La presse féminine connaît la crise

La diffusion de Glamour s’est écroulée de 21 %, celle de Grazia de 11 %, celle de Madame Figaro de moins 3 %, celle de Elle de -0,9 %. « Glamour a perdu 100.000 exemplaires en quatre ans pour tomber à 220.000 exemplaires, soit un tiers de sa diffusion, c’est considérable. Certains titres plus anciens comme Elle ou Marie-Claire ont une plus grande capacité de résistance », estime Vincent Soulier, maître de conférences associé au CELSA (Paris-Sorbonne) et auteur de Presse féminine : La puissance frivole (L’Archipel, 2008).

Longtemps resté secteur florissant, « premier support des investissements publicitaires et la deuxième famille en termes de diffusion après les magazines TV », la presse féminine est désormais touchée de plein fouet par la crise structurelle de la presse. Alors que la diffusion du papier diminue, les audiences sur le numérique augmentent. Le hic ? « L’équation économique n’y est pas, la publicité sur le numérique rapporte dix fois moins que sur le print ».

La presse féminine fait sa révolution numérique

Pour se tirer d’affaire, la presse féminine misait jusqu’alors sur une diminution du prix en kiosque et comptait sur l’augmentation de sa diffusion pour attirer les annonceurs. «Le modèle d’hier n’est plus tenable pour la presse féminine. Ou alors nous allons dans le mur », confiait ce lundi au Figaro, Xavier Romatet, PDG de Condé Nast France.

« Ce modèle s’est effondré. Le mensuel Glamour est descendu jusqu’à 1,80 euro sans attirer de nouveaux lecteurs », résume le spécialiste. La nouvelle version sera vendue à 2,90 euros, son tirage, divisé par deux, à 250.000 exemplaires, pour réduire le taux d’invendus, le double format, abandonné. Le magazine devient un bimensuel, imprimé sur un papier mat recyclé.

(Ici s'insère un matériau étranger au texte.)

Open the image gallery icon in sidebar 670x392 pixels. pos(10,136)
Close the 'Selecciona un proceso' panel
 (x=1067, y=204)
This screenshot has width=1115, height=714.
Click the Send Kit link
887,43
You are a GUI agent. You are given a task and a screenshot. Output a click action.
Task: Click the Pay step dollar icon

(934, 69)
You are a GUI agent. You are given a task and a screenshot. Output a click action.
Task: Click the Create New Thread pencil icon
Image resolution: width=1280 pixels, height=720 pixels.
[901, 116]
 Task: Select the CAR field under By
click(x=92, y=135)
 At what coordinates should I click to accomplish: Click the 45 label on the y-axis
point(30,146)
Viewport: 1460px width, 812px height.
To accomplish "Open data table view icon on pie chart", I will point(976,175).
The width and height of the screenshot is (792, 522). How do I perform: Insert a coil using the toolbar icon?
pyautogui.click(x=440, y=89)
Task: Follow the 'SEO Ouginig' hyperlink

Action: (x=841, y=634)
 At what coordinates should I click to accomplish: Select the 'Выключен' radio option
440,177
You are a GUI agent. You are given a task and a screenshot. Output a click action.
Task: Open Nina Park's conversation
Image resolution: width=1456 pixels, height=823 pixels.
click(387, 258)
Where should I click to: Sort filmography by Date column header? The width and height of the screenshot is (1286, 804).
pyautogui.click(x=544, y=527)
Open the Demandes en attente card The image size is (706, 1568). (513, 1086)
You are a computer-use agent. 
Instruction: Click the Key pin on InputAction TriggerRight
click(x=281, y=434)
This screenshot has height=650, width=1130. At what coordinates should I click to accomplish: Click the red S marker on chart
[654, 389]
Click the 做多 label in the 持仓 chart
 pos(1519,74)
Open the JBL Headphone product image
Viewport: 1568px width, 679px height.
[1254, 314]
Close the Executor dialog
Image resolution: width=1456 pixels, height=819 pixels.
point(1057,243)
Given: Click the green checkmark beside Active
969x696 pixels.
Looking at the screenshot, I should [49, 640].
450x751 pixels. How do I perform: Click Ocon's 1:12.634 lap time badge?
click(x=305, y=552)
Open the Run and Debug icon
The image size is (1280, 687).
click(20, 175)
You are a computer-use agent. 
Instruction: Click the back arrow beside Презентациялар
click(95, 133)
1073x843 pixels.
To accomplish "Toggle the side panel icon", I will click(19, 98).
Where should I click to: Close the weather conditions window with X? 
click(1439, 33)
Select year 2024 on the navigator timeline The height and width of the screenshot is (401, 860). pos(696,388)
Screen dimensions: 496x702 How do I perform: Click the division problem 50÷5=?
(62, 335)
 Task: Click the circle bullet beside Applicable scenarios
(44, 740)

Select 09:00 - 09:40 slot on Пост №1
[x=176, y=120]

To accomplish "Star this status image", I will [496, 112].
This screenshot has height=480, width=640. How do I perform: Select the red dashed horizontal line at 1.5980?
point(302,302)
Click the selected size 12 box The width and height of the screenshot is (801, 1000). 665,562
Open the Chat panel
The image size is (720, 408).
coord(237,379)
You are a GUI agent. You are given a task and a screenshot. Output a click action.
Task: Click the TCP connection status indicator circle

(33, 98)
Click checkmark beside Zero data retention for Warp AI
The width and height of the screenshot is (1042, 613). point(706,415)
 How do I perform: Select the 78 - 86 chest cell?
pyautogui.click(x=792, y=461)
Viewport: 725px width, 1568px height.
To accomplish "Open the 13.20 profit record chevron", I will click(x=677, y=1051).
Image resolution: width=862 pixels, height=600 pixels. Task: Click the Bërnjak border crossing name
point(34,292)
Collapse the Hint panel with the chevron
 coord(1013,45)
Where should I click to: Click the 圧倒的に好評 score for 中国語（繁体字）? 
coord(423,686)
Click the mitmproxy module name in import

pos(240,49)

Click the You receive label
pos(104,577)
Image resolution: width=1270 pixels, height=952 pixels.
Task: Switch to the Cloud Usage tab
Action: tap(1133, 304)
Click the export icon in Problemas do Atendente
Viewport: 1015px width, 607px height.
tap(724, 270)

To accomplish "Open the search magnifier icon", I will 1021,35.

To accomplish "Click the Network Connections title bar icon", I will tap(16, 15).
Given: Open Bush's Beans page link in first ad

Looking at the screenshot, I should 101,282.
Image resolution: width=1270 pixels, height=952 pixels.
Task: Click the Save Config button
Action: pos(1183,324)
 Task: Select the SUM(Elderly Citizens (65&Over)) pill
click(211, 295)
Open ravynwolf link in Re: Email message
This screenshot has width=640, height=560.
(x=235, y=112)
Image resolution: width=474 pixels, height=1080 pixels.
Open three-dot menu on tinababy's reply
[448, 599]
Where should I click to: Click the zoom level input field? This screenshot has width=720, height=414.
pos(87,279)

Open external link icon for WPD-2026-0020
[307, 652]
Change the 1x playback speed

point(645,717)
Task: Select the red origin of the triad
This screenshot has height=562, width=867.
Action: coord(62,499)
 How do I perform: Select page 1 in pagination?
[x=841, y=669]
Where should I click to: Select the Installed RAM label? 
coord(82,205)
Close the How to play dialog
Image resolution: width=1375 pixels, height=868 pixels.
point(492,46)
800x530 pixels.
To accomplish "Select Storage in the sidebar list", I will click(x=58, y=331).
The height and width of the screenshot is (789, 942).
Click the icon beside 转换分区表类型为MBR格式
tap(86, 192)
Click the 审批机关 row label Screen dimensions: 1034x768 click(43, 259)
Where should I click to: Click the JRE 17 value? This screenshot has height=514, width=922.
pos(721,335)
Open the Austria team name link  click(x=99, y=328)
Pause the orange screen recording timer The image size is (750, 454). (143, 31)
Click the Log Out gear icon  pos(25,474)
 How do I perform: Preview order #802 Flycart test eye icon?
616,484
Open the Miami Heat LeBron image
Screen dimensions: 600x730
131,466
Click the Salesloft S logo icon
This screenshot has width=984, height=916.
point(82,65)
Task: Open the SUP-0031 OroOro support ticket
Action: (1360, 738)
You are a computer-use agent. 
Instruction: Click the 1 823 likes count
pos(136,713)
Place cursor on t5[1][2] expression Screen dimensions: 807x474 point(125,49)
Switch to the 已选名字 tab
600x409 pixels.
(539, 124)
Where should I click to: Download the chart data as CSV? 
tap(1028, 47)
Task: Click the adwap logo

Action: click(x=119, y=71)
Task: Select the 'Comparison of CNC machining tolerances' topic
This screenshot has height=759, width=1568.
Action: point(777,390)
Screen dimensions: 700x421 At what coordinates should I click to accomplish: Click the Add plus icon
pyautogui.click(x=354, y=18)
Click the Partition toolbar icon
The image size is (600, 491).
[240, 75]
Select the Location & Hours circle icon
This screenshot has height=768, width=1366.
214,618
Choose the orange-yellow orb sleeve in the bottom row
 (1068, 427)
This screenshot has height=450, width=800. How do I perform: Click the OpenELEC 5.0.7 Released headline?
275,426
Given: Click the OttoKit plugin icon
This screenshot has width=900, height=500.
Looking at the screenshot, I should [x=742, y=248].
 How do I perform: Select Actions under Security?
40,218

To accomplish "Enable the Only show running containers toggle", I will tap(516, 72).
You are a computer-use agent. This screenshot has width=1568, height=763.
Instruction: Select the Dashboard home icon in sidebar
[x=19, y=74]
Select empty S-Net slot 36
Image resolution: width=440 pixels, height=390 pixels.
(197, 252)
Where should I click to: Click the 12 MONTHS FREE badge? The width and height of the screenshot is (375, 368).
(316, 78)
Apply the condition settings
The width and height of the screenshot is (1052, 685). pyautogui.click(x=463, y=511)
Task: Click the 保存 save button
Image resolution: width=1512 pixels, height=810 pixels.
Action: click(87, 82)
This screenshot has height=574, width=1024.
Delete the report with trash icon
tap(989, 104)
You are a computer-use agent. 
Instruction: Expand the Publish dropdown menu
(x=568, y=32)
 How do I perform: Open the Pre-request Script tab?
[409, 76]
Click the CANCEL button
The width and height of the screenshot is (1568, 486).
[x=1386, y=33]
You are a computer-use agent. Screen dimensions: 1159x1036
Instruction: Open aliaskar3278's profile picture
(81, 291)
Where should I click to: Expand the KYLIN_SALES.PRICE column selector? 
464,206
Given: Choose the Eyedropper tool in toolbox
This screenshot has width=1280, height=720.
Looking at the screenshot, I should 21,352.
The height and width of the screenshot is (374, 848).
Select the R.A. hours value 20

« La presse féminine va opérer sa révolution digitale », estime le chercheur. Le principal axe de développement de Glamour concerne le numérique avec un nouveau site repensé mobile first, plus de vidéos, des podcasts et une redéfinition de sa stratégie sur les réseaux sociaux pour façonner des communautés. Glamour veut devenir une « nouvelle plateforme média engageante davantage qu’un magazine ». « La presse féminine veut toucher les millenials », résume Vincent Soulier, à l’instar des pureplayers comme madmoiZelle.com ou ChEEk Magazine.

« Une certaine catégorie de presse féminine s’est déconnectée de sa cible, non seulement parce que les supports utilisés étaient obsolètes, mais aussi parce que la façon de traiter les sujets d’intérêts de cette cible était dépassée », note encore le dossier de presse de relance de Glamour.

La presse féminine se refait une beauté

Affaire Harvey Weinstein, vague planétaire #metoo, mouvement inédit des femmes journalistes dans plusieurs rédactions françaises, le néoféminisme marque le débat public et la scène médiatique depuis quelques mois. Le nouveau Glamour promet de « l’authenticité », du « sens » plutôt que du « consumérisme ».

« La presse féminine s’est éloignée de l’engagement. Seul Causette a eu une vraie ligne éditoriale engagée. Elle et Marie-Claire ont su préserver une dimension d’engagement, mais ces titres, crédibles sur ces questions, sont plus des miroirs de la société que des phares », considère Vincent Soulier.

Les titres de la presse féminine qui appartiennent à des grands groupes comme Mondadori ou Conde Nast cherchent « une dimension d’influence sociétale et d’engagement et l’équilibre économique ». A la différence de Causette, magazine militant, qui vit (placé en redressement judiciaire en 2015, puis en liquidation judiciaire en janvier 2018, sa reprise par le groupe Hildegarde sera définitivement validée ce jeudi) grâce à ses lecteurs et pas à ses annonceurs.

Si les rédactions de la presse féminine sont pleines de « journalistes engagés prêts au renouveau, à se remettre du côté des femmes », ne vous attendez pas à voir en kiosque que des papiers « plus féminins du cerveau que du capiton ». « La presse féminine est et sera toujours ce joyeux charivari entre des articles frivoles et de véritables engagements, entre des sujets graves et légers », conclut le chercheur.